PROBLEMA BREVE 1 | Liste todas as linhas das entradas abaixo que contêm a palavra "height", tendo em conta a distinção entre maiúsculas e minúsculas.

FONTE |

..............................

Na Quioto da Antiguidade, um devoto
erudito xintoísta vivia uma vida simples,
mas distraía-se com frequência
das suas orações pelo ruído da cidade.
Sentia que os seus vizinhos
estavam a poluir a sua alma
e decidiu realizar um "harae" pessoal,
um ritual de purificação que limpasse
o seu corpo e o seu espírito.
Decidiu visitar o venerável santuário Hie.
A viagem consistia numa subida
difícil que durava um dia inteiro.
Mas sentiu-se feliz
com a solidão que lhe proporcionava
e a paz que sentia quando
regressava a casa era profunda.
O erudito estava decidido a manter
esta clareza tanto tempo quanto possível
e resolveu fazer esta peregrinação
mais 99 vezes.
Percorria sozinho todo o caminho,
ignorando quaisquer distrações
na sua procura de equilíbrio,
e nunca se desviando do seu objetivo.
Manteve-se fiel à sua palavra
e, à medida que os dias
se transformavam em semanas,
ele caminhava, quer fizesse chuva,
quer o sol queimasse.
Com o tempo, a sua devoção revelou-lhe
o mundo invisível dos espíritos
que existe paralelo ao nosso.
Começou a sentir os "kami",
que animavam as pedras sob os seus pés,
a brisa que o refrescava
e os animais pastando nos campos.
Mas não falava com ninguém,
espírito ou ser humano.

..............................

PROBLEMA BREVE 2 | Reproduza fielmente o trecho do relato acima sobre o erudito xintoísta, começando em "O erudito estava" e terminando em "do seu objetivo.".

ENTRADAS APRESENTADAS |
..............................

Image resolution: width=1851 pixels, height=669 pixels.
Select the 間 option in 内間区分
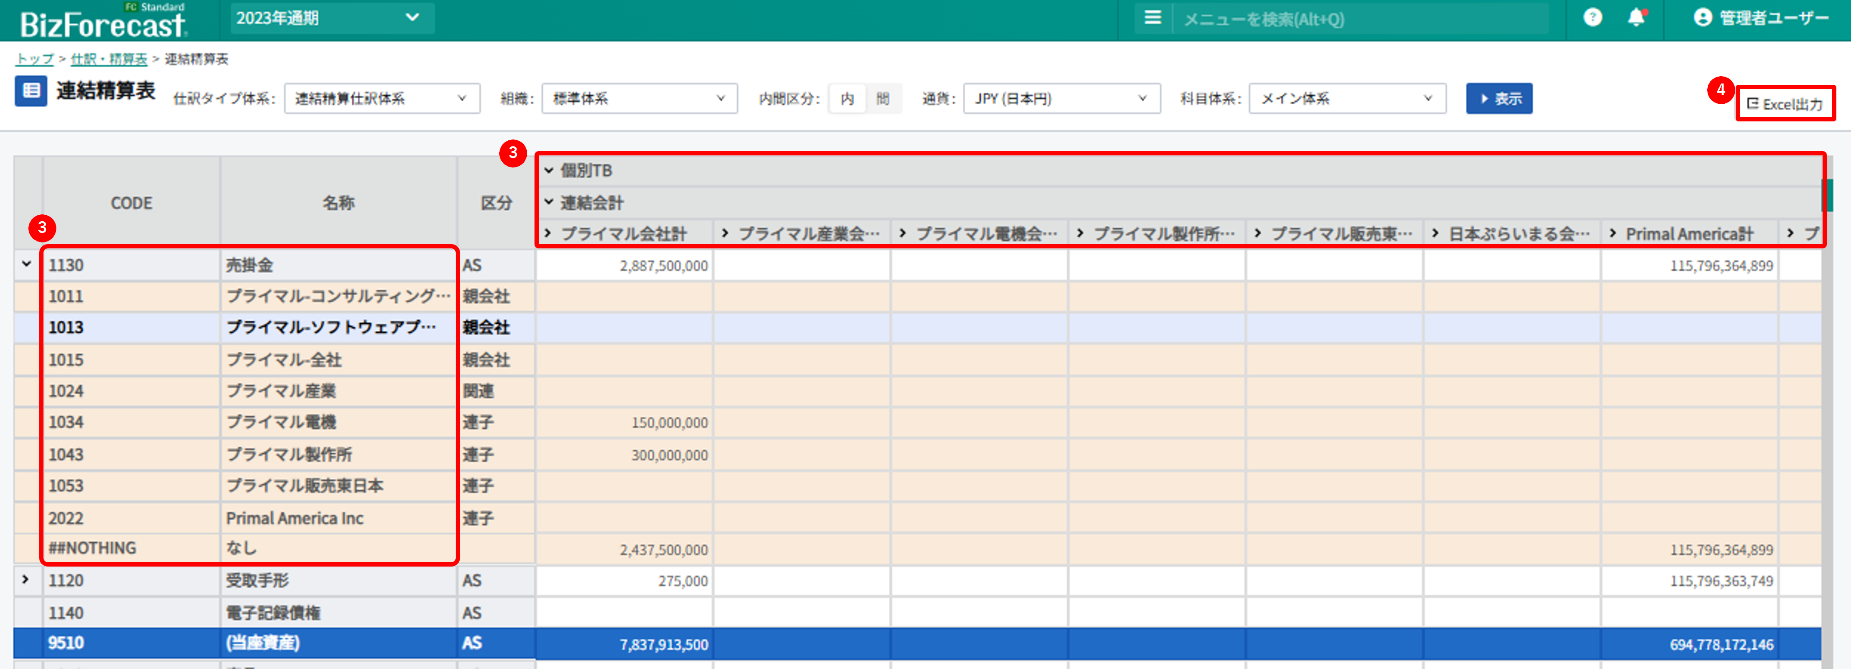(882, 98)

..............................

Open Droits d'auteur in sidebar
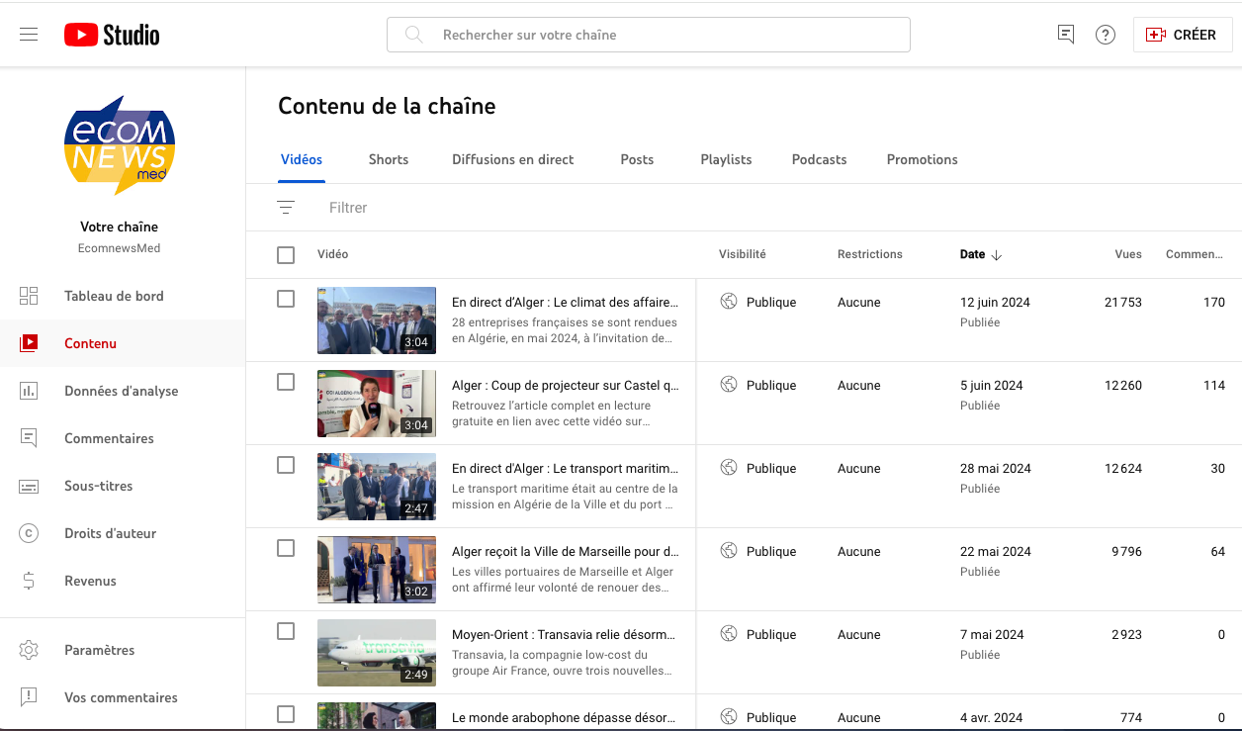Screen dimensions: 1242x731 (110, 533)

..............................

SOLUÇÃO 1 |
Image resolution: width=1851 pixels, height=669 pixels.

SOLUÇÃO 2 |
O erudito estava decidido a manter
esta clareza tanto tempo quanto possível
e resolveu fazer esta peregrinação
mais 99 vezes.
Percorria sozinho todo o caminho,
ignorando quaisquer distrações
na sua procura de equilíbrio,
e nunca se desviando do seu objetivo.